The plaintiff in the case says that the relief legislation perpetrates discrimination against him “based solely on whom he chose to marry,” and the idea is that the discrimination would also extend against to the many other families in the U.S. that include undocumented immigrants. Besides Trump personally, Senate Majority Leader Mitch McConnell and Secretary of the Treasury Steven Mnuchin are also named as defendants in the lawsuit.

This situation is not the first time that the Trump administration has sought to arbitrarily exclude the families of undocumented immigrants from government assistance, no matter the taxes that those undocumented immigrants may themselves pay. The Dr. Ben Carson-led Department of Housing and Urban Development, for instance, sought to kick out any family with a single undocumented member from government-supported housing.

In the present Coronavirus pandemic, the president has also implemented a 60-day ban on new green cards, although exceptions are in place for groups like so-called essential workers. Trump explained the overall policy as designed to reduce supposedly undue competition from foreign workers as the U.S. tries to recover from the pandemic, but this week, Trump’s longtime adviser Stephen Miller admitted that the green card suspension actually figured in the administration’s broader immigration policy, which isn’t exactly surprising. Miller insisted that “the most important thing is to turn off the faucet of new immigrant labor.”

Rep. Tony Cárdenas (D-Calif.) noted:

‘Stephen Miller somehow, someway convinces President Donald Trump to constantly go to immigration as an issue, regardless of the policy matter we’re trying to address.’

Overall, Trump has frequently devolved into baseless theorizing amidst formulating the government response to the pandemic. Just this past week, he even suggested that injecting household disinfectants might be worth looking into as a treatment plan for the Coronavirus. As should go without saying, there’s no evidence of this, and Trump eventually claimed he was being sarcastic — but that excuse is not credible, based on his own previous repeated defenses of his remarks.

What to produce:
Reproduce word for word everything in the article on the relief-legislation lawsuit from "The plaintiff in" down to "from government-supported housing.".

Entries provided:
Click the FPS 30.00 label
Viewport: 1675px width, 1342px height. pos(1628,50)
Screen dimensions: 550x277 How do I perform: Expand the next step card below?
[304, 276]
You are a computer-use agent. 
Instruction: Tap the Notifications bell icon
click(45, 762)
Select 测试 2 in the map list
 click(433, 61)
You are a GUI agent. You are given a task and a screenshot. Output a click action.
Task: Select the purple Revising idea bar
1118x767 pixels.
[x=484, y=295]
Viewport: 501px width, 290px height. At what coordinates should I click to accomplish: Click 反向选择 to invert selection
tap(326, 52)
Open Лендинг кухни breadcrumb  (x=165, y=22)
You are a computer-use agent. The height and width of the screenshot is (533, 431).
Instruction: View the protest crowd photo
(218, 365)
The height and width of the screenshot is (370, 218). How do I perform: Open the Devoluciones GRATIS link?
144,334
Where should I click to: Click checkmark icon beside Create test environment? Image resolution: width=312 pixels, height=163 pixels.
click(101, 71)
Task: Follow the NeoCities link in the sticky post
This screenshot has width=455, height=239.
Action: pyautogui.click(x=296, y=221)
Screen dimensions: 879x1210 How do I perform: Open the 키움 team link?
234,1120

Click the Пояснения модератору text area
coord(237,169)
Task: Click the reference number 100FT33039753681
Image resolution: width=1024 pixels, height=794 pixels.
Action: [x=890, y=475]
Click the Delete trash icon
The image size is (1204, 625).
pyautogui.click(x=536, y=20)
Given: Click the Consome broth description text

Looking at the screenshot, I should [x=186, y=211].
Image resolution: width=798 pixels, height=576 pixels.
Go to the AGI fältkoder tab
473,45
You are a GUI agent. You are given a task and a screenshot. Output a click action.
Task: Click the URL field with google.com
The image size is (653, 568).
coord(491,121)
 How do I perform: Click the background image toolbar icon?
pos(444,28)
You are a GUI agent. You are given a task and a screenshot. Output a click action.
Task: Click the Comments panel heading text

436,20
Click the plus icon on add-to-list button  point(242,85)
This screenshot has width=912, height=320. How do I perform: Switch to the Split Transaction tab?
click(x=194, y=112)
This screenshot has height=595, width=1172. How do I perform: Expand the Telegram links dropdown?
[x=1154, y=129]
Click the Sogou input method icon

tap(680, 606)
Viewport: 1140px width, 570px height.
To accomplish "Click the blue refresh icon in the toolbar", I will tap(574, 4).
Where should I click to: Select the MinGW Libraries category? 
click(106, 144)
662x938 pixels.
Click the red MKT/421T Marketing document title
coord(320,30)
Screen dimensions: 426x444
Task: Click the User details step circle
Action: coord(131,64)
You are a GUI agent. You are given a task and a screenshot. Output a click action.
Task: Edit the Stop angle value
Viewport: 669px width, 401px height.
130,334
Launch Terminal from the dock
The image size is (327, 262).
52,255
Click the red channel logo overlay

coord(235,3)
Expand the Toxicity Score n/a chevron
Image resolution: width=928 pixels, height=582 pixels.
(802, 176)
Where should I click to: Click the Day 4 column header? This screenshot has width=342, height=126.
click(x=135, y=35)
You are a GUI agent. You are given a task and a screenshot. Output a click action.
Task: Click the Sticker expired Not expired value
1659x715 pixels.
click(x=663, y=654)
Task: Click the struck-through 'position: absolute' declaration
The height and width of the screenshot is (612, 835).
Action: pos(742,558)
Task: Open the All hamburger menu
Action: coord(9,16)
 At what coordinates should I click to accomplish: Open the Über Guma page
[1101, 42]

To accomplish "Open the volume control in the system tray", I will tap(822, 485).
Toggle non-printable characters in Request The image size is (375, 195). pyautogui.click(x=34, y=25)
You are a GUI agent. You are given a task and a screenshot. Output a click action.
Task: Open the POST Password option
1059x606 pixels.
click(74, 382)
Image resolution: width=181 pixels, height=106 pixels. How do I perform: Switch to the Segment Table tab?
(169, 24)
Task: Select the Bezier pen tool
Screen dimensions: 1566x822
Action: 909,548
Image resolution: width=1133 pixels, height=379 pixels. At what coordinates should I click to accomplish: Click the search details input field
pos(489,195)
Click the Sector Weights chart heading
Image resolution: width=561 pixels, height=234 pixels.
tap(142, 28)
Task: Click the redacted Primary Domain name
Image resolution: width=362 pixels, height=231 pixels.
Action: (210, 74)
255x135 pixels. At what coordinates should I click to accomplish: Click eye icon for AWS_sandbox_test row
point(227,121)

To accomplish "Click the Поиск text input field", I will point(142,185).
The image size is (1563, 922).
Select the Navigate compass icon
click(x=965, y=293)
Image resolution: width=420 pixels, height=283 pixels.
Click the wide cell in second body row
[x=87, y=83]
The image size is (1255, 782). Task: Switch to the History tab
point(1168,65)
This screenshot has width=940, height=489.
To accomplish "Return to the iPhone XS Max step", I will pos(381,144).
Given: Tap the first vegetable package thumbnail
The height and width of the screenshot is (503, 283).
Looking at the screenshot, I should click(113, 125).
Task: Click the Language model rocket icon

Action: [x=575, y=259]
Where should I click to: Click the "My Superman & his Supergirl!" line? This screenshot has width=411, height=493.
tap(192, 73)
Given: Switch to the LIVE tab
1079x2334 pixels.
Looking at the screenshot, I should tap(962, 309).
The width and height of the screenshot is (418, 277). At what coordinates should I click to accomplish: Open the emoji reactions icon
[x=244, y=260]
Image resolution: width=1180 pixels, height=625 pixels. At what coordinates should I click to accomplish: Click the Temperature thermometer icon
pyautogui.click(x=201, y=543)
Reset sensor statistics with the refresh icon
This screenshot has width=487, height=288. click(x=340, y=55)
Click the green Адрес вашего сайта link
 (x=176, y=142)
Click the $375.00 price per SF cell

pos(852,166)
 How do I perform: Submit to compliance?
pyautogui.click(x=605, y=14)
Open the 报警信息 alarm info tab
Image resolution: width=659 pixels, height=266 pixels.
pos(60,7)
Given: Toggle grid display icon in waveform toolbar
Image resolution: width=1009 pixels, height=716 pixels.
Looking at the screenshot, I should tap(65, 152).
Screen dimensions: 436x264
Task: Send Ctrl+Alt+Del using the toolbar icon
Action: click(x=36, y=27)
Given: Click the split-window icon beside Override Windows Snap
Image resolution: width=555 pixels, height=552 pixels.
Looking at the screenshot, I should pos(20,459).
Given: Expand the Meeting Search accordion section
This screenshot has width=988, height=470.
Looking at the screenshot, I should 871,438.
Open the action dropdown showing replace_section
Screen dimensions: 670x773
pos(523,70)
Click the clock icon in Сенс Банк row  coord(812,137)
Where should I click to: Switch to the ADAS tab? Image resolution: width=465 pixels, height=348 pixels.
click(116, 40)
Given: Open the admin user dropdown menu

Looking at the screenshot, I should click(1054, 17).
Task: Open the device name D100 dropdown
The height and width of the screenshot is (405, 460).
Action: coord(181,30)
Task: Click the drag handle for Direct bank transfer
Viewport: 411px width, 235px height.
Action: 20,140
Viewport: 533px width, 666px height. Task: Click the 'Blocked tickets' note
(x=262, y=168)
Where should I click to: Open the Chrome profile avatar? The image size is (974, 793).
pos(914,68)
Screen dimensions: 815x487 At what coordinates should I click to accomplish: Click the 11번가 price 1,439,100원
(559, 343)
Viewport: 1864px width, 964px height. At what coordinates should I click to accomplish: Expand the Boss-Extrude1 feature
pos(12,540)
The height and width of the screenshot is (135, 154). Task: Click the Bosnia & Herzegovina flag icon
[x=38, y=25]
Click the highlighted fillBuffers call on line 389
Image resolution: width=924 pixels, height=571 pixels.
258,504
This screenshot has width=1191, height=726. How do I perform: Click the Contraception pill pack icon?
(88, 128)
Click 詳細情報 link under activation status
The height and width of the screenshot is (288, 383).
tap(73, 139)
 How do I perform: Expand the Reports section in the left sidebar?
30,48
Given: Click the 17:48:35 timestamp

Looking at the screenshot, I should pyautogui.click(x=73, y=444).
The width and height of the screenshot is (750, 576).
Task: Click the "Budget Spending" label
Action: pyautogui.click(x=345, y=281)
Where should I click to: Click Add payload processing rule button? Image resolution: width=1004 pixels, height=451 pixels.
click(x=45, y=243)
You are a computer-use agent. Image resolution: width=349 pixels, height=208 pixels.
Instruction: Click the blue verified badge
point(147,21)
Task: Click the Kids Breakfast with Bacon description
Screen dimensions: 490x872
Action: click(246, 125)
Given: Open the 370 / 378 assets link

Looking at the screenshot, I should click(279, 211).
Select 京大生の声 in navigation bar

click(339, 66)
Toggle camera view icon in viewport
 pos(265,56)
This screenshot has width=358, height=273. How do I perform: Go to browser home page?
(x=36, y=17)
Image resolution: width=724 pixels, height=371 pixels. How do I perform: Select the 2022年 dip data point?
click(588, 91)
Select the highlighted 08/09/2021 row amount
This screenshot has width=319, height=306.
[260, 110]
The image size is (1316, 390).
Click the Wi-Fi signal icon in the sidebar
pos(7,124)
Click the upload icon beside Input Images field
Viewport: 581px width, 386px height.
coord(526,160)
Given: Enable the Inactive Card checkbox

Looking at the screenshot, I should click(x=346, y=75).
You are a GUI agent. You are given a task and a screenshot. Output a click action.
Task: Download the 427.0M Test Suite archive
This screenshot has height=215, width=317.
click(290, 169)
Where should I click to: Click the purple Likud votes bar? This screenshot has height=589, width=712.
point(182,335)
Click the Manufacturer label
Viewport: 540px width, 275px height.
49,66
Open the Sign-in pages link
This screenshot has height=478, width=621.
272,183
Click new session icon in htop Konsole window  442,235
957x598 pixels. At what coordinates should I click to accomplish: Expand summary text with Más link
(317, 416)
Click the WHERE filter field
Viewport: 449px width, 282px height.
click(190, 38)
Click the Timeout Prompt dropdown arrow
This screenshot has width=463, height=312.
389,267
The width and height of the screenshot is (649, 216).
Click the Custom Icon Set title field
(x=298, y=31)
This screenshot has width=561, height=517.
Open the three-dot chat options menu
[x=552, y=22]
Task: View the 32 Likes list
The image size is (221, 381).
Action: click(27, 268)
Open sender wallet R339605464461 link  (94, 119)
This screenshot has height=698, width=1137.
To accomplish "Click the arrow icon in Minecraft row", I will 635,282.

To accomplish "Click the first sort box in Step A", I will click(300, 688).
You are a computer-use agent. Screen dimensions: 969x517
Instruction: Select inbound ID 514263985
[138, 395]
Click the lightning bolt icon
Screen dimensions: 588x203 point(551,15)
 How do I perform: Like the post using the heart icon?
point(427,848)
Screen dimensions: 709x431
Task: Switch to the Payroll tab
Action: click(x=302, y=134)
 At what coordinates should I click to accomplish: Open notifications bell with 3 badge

Result of the exercise:
The plaintiff in the case says that the relief legislation perpetrates discrimination against him “based solely on whom he chose to marry,” and the idea is that the discrimination would also extend against to the many other families in the U.S. that include undocumented immigrants. Besides Trump personally, Senate Majority Leader Mitch McConnell and Secretary of the Treasury Steven Mnuchin are also named as defendants in the lawsuit.

This situation is not the first time that the Trump administration has sought to arbitrarily exclude the families of undocumented immigrants from government assistance, no matter the taxes that those undocumented immigrants may themselves pay. The Dr. Ben Carson-led Department of Housing and Urban Development, for instance, sought to kick out any family with a single undocumented member from government-supported housing.